### Required action
Your answer is every line of the material below in which the string "computer" occurs.

### Records for this task
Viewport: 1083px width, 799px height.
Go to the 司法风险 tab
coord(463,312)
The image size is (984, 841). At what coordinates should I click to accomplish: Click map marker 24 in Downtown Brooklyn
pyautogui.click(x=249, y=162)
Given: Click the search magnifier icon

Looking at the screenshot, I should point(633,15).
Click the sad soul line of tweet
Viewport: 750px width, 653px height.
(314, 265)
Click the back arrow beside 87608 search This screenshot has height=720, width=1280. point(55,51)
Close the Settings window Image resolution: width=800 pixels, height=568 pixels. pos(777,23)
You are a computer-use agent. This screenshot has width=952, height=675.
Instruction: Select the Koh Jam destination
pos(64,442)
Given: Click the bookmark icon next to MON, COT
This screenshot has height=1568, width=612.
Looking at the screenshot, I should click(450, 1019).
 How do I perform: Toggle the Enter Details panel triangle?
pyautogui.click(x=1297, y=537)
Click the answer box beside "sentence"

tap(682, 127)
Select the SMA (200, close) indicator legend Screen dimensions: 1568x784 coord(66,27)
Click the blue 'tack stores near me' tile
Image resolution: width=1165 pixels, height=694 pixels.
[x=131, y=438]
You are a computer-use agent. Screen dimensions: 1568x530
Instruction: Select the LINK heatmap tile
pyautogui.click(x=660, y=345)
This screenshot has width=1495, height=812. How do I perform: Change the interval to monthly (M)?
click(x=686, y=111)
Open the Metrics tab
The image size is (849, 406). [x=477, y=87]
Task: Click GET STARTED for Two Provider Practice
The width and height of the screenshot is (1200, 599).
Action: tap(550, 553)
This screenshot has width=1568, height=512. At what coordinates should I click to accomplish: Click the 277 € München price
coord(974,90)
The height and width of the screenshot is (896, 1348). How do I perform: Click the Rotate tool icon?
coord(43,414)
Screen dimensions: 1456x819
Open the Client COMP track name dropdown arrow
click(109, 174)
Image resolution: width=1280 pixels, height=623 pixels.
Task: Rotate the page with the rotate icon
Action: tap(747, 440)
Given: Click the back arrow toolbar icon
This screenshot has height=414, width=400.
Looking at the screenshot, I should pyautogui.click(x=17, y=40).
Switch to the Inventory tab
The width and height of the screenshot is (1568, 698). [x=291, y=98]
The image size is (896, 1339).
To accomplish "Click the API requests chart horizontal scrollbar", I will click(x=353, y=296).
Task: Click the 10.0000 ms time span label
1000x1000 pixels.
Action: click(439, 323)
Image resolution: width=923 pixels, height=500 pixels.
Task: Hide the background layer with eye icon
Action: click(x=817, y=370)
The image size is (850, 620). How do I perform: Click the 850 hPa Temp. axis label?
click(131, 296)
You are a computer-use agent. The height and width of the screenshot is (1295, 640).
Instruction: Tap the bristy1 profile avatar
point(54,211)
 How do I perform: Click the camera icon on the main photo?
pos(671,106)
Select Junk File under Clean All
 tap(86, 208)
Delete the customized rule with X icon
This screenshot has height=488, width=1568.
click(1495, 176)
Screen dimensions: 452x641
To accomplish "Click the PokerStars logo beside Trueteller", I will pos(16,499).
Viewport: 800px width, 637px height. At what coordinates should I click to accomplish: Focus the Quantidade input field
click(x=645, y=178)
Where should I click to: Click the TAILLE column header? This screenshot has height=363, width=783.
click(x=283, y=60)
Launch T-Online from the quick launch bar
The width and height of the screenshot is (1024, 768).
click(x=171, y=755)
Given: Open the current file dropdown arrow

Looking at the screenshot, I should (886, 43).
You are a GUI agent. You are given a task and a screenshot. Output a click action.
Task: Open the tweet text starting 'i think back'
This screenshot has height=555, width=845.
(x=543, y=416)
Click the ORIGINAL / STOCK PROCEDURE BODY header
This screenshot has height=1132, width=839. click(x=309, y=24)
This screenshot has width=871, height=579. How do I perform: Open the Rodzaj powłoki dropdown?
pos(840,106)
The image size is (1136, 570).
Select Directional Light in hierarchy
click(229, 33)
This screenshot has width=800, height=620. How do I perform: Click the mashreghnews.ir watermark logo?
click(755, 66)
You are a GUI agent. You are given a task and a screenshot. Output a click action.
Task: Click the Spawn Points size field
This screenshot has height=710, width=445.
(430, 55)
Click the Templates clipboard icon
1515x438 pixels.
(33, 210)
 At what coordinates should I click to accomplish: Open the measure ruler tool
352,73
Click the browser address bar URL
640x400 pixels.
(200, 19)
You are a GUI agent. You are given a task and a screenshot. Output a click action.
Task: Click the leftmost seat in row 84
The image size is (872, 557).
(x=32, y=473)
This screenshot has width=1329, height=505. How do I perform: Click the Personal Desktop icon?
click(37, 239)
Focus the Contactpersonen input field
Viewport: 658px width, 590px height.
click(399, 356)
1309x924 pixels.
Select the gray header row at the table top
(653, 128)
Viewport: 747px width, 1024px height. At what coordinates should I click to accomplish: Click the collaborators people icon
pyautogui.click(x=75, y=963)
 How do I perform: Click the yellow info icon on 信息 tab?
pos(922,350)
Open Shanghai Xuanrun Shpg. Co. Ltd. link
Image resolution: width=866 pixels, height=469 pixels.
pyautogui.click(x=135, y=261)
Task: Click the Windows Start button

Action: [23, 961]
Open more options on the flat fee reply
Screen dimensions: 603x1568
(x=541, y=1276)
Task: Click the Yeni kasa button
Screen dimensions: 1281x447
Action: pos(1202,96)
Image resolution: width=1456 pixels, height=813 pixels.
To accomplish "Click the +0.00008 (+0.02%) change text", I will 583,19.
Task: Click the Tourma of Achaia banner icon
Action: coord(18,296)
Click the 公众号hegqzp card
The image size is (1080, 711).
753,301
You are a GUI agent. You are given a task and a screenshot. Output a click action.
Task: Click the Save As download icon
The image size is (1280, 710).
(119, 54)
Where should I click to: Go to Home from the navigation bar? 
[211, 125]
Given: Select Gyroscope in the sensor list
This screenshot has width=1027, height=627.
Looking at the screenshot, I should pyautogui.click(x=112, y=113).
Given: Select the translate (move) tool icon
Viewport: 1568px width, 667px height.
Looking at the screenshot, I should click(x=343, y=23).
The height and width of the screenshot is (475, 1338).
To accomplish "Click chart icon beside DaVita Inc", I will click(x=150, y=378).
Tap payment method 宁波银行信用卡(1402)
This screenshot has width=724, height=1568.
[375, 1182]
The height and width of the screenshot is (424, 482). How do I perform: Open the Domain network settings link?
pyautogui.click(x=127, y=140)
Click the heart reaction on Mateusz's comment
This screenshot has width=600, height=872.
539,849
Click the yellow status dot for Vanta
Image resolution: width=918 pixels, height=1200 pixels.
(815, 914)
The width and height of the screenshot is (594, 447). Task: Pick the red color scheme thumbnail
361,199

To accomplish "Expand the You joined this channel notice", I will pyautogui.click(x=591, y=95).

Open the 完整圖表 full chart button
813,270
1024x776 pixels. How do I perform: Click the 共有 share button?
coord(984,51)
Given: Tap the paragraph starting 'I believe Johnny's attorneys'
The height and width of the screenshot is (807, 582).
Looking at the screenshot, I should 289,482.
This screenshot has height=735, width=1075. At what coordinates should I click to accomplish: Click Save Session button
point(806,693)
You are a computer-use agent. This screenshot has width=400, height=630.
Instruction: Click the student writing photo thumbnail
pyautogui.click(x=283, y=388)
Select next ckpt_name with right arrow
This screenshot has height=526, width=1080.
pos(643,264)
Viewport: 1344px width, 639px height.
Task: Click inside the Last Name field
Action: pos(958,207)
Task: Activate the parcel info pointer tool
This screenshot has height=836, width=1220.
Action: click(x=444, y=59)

### Output of the exercise
You are a computer-use agent. This screenshot has width=952, height=675.
You are a computer-use agent. Screen dimensions: 1568x530
You are a computer-use agent. The height and width of the screenshot is (1295, 640).
You are a computer-use agent. This screenshot has width=400, height=630.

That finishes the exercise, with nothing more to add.